**DOCUMENT PASSAGE:**
>> begin
# Military police..training...what its like?



## lpolnick11 (20 Jan 2005)

Hi. im in the Reserves currently and am planning on joining the RCMP. Someone at my unit mentioned the MP's which i had neglected to consider. I was wondering what kind of training they do(reserve or reg) and what its like to be an MP. Thanks to anyone who can help.


----------



## Poppa (20 Jan 2005)

Alot of the answers your looking for have been covered. If you want detailed info feel free to pm me.


----------



## PlatoonWatchdog (26 Jan 2005)

MP Training is pretty good and is routinely updated and revised to remain in tune with current issues, laws and comparable standards with other police services.   The MPs are competing for college grad recruits too.   I can attest to this from my own experiences during six months at the Canadian Forces Military Police Academy (CFMPA) in Borden, Ontario.   

The MP training, they drill it in to you over and over-train, assess and a practical evaluation (where applicable), and do it again.   Once you graduate, you have an idea of what's going on and are trained to handle what might come your way.   At Grad, I was impressed with what we got, looking back on it.   

The Mounties have 5 months at Depot; the MPs get 6, but we also have to learn certain military statutes and regs that civvy services just don't need to learn, so in the long run, I think it works out comparably.   Civvy forces generally have time at the Regional Academy, like Ontario Police College in Aylmer, Ont, coupled with in-service training, it usually works out to 6 months of school and 6 months to 12 months of coaching on the road with an FTO.

What's it like to be an MP?   It's regular cop stuff in the Patrol Sections.   Shift work, calls, most routine-some kinda hairy, like domestics, handling things like noise complaints, traffic accidents, interacting with the public on patrol and doing traffic enforcement.   I guess to get an idea, it's like policing for a small town, but the MP trade has a few extras.   The Field Units, Peacekeeping Tours, Invest, Detention Barracks, foreign work.   There's a lot of places to go in the trade, just like a civvy service.      

Additionally, the average police recruit for a civilian agency is 28-32 years of age.   That recruit, statistically, has applied to 7 agencies before he is hired (an Ontario statistic).   If you are younger than that, give the MPs a serious look.   They have no problem hiring younger recruits, and the military service on your resume makes you hot property if you don't want to be a 25 year MP, maybe you only want to sign on for a three or six year hitch.   They don't necessarily want you to sign on forever (currently it's three years, minimum), but if you do sign on, do it with the firm intent to give it all you've got for the duration of your time in the trade.   

The Military Police have a different way of evaluating potential recruits, you don't just apply and get an interview.   They hold regular screenings and the process is intensive over a three day period.   It's pretty in-depth and I was impressed.   I'd applied to three agencies at that time, the Military Police was my fourth and it was the only agency where the Chief showed up to meet and talk to the applicants.   Yeah, the Provost Marshal showed up at an applicant screening.   She wanted to see who was there and answer questions direct to the applicants.   That's unheard of at civilian agencies and it impressed me.
>> end
**THE REQUEST:** Please give the current minimum term that military police recruits must sign on for, according to the forum thread on military police training.

**SUPPLIED MATERIAL:**
>> begin
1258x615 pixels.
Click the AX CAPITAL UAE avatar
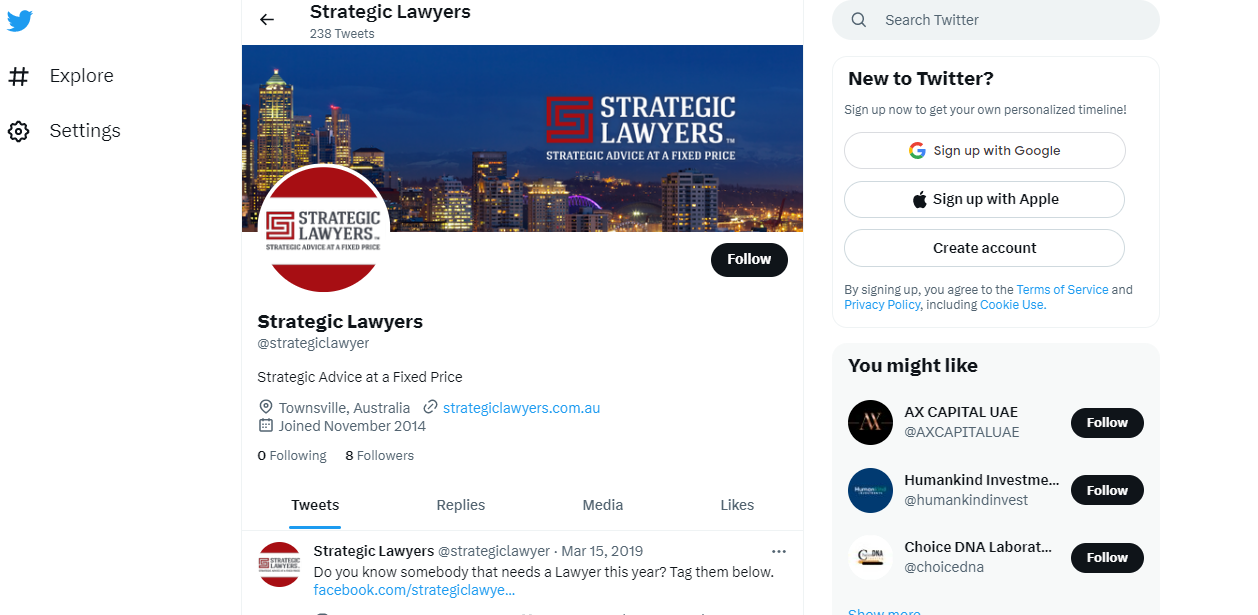[x=870, y=422]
>> end
**FULL ANSWER:** Three years.